It is therefore important to look beyond the next twelve months, given that this is such an unusual year. Link has made some broad-brush assumptions about what 2021 might look like. If we imagine the banks return payouts to near full strength next year, and half of all the other cancelled dividends are restored, then a more realistic best-case yield is 4.8%, suggesting the market is severely undervalued at the moment and so presents a good buying opportunity. Link’s worst-case for 2021 suggests the market is now fairly valued.
Kit Atkinson, Head of Capital Markets for Corporate Markets EMEA at Link Group, said:
"Even as we face the deepest recession since the second world war, investors can take comfort from the knowledge that tens of billions of pounds of dividends will still be paid this year. More importantly, they will bounce back next year, even under quite bearish scenarios. Dividends really matter – not only do they provide income for pensioners and many other types of investor, but they also underpin share price valuations.
Some of the cancellations for this year are very necessary to protect companies – investors have responded well on the whole. For many, public relations are playing a role. Any company taking public money in one of the support schemes, either via government-backed loans or via taxpayer-funded salaries for furloughed workers would naturally face a public outcry if it continued payouts to shareholders. The banks are in a separate group. They are very well cushioned by strong balance sheets and could afford to pay dividends. But political influence has been brought to bear, and the banks have demurred for now.

Information given
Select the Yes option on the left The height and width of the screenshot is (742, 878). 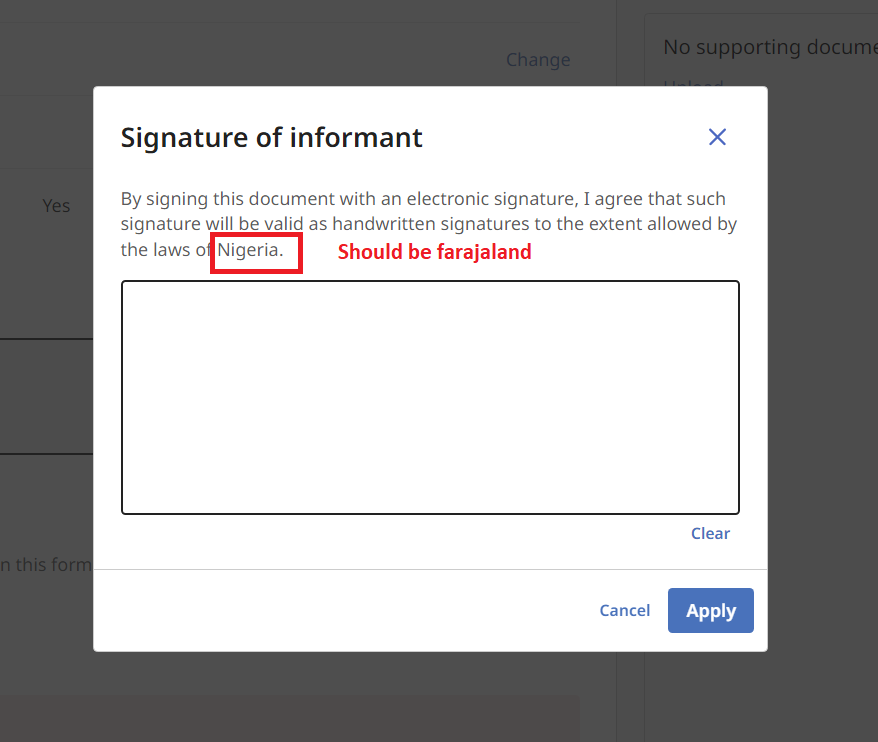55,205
* * *
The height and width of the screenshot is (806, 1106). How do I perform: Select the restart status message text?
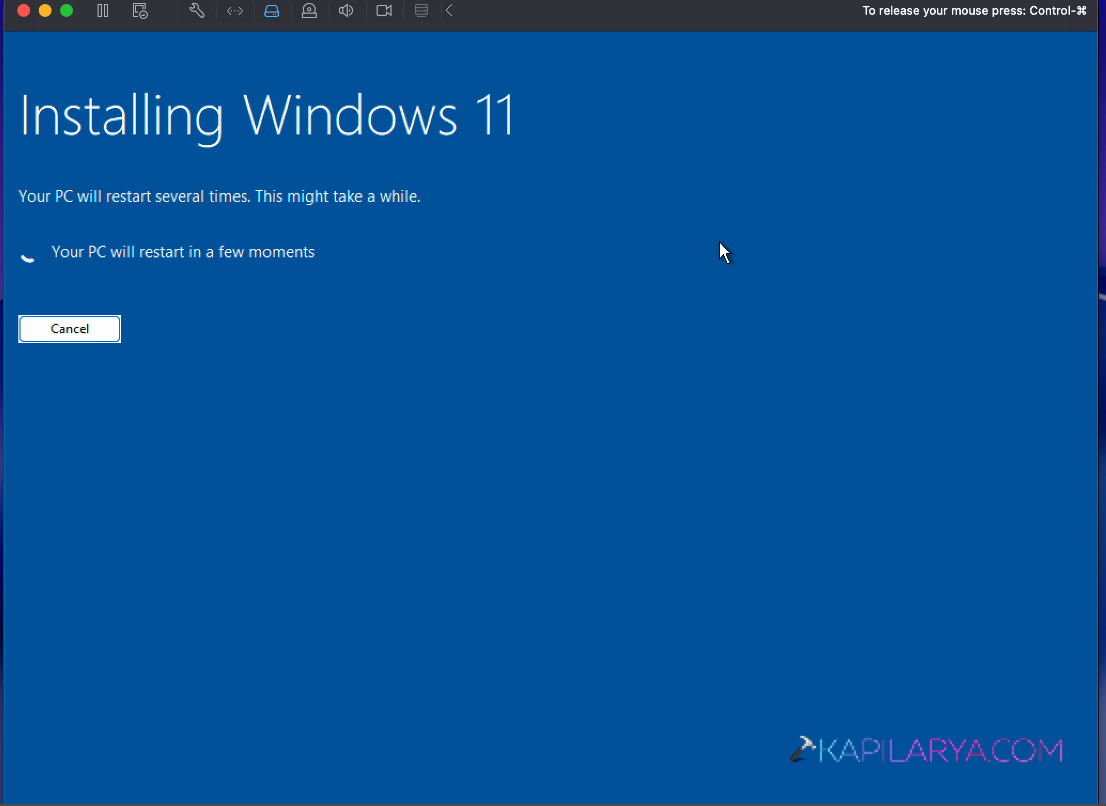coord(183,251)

Tasks to carry out
1. According to the dividend text, what realistic best-case yield does Link give for 2021?
2. Extend the dividend text, picking up right after its final sentence.
The rows come from a separate source.

Answers in order
1. 4.8%, assuming the banks return payouts to near full strength and half of all other cancelled dividends are restored.

2.
We have no crystal ball but newsflow is sure to get worse before it gets better. The exceptional uncertainty explains why stock markets have fallen so far, so fast. Stock markets always try to get ahead of events and they are already pricing in a lot of bad news. If the damage to the economy truly can be limited by government action and if the economy can escape the prospect of a protracted depression, it’s clear markets can recover sooner and further. If the news turns out to be worse, they could decline further.”
A word about Q1’s results
First-quarter dividends were almost entirely unscathed by the crisis. They were, however, relatively weak reflecting the earnings recession already underway in the UK, even before the pandemic struck. They fell 11.0% on a headline basis to £17.5bn, but the severity of the decline was exacerbated by much lower one-off special dividends. Underlying payouts dropped 0.7% to £17.3bn. This was the second consecutive quarterly decline in underlying dividends. The last time this happened was during the global financial crisis.